* Assignment
Your copy should match the records exactly, except that no pictures appear in it.

* Information shown
::::::::
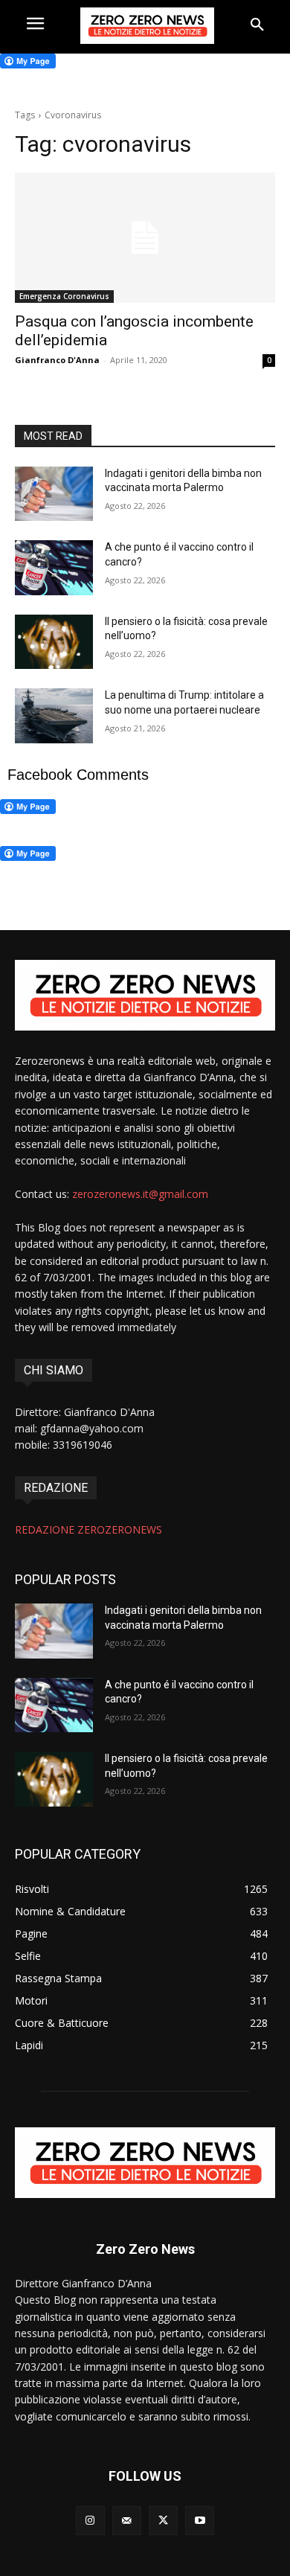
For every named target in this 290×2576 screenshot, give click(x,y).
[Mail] (126, 2520)
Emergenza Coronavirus (64, 296)
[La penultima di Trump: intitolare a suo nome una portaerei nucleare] (54, 715)
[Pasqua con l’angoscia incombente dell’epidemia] (145, 238)
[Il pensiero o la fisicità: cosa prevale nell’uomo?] (54, 642)
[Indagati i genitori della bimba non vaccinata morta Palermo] (54, 494)
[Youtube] (199, 2520)
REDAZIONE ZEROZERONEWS (88, 1529)
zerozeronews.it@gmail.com (140, 1194)
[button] (257, 25)
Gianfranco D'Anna (57, 359)
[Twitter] (163, 2520)
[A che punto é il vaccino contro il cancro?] (54, 567)
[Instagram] (90, 2520)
::::::::
* Response to the task
For every named target in this 290×2576 screenshot, give click(x,y).
[Mail] (126, 2520)
Emergenza Coronavirus (64, 296)
[La penultima di Trump: intitolare a suo nome una portaerei nucleare] (54, 715)
[Pasqua con l’angoscia incombente dell’epidemia] (145, 238)
[Il pensiero o la fisicità: cosa prevale nell’uomo?] (54, 642)
[Indagati i genitori della bimba non vaccinata morta Palermo] (54, 494)
[Youtube] (199, 2520)
REDAZIONE ZEROZERONEWS (88, 1529)
zerozeronews.it@gmail.com (140, 1194)
[button] (257, 25)
Gianfranco D'Anna (57, 359)
[Twitter] (163, 2520)
[A che punto é il vaccino contro il cancro?] (54, 567)
[Instagram] (90, 2520)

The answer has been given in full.